Resonance Records' web page for Offering notes that "[t]he immense life-force that animates the proceedings on this November 1966 evening in Philadelphia belies the declining state of Coltrane's health. It is still difficult to grasp and to accept that he was firmly in the grip of the liver cancer that would still his voice on July 17, 1967."[3] Rashied Ali recalled: "The way he played on the stage and as much power he used to play the saxophone, I had no idea that he was sick."[18] Richard Brody described Coltrane's playing on Offering as "even more fervent and, at times, furious than it had been... Yet his heightened, trance-like playing has a core of stillness, of devotional tranquility; his music is like a whirlwind with an eye of serenity."[23]

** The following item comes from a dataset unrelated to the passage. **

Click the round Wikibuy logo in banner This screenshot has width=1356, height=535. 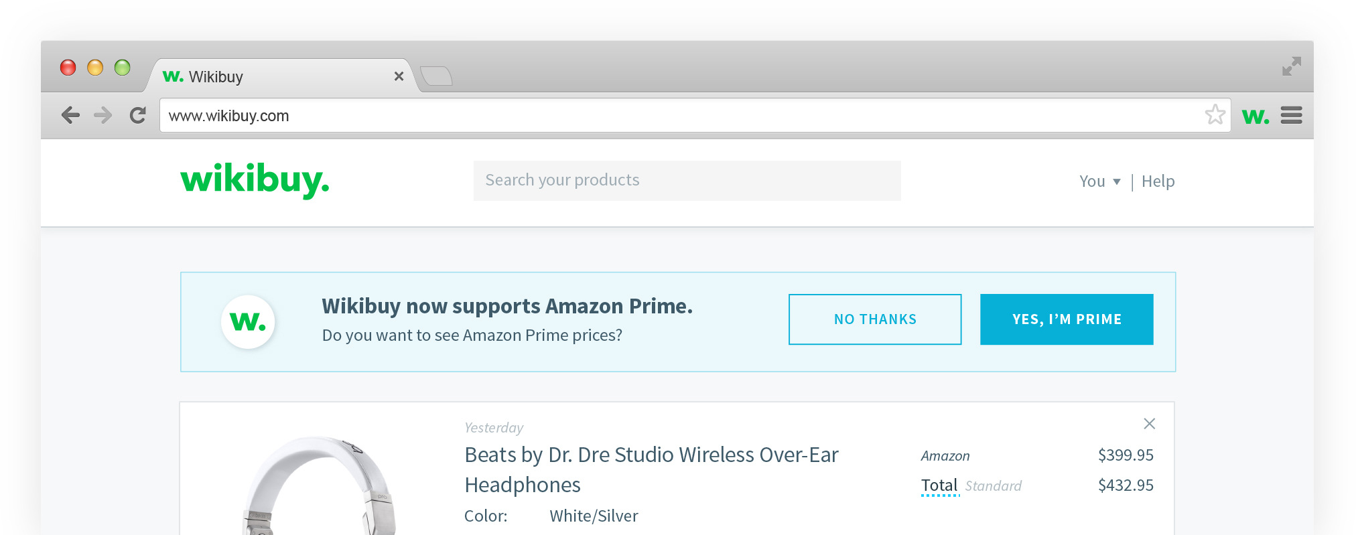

"Leo" features a passage, "long debated in almost mythological terms by fans who saw Coltrane live",[13] in which Coltrane vocalizes while beating his chest. Rashied Ali stated: "People really thought he'd lost his mind then. He wasn't even playing anything recognisable with the horn."[24] Ali recalled asking Coltrane "Trane, man, why are you doing that, beating on your chest and howling in the microphone?" Coltrane responded: "Man, I can’t find nothing else to play on the horn." Ali concluded: "He exhausted the saxophone. He couldn't find nothing else to play... he ran out of horn."[25] Ben Ratliff, however, has noted the logic behind Coltrane's singing:

Ali solos alone for a while, with drumsticks, beating rapidly on snare and toms. Coltrane enters, first tapping bells, then singing while beating his chest; at first it is the I–II–V pattern, the same melodic cell that you hear at the beginning of the melody of "Wise One," and the "Acknowledgement" section of A Love Supreme, and then it builds methodically on that. The drumming on his chest mimics Ali's patterns. He is singing, not screaming. It couldn't be more logical. After forty-five seconds of this, he picks up his tenor and resumes where he had left off... But this sort of thing has not passed down through history as an image of control—even to his friends, contemporaries, even learned musicians.[26]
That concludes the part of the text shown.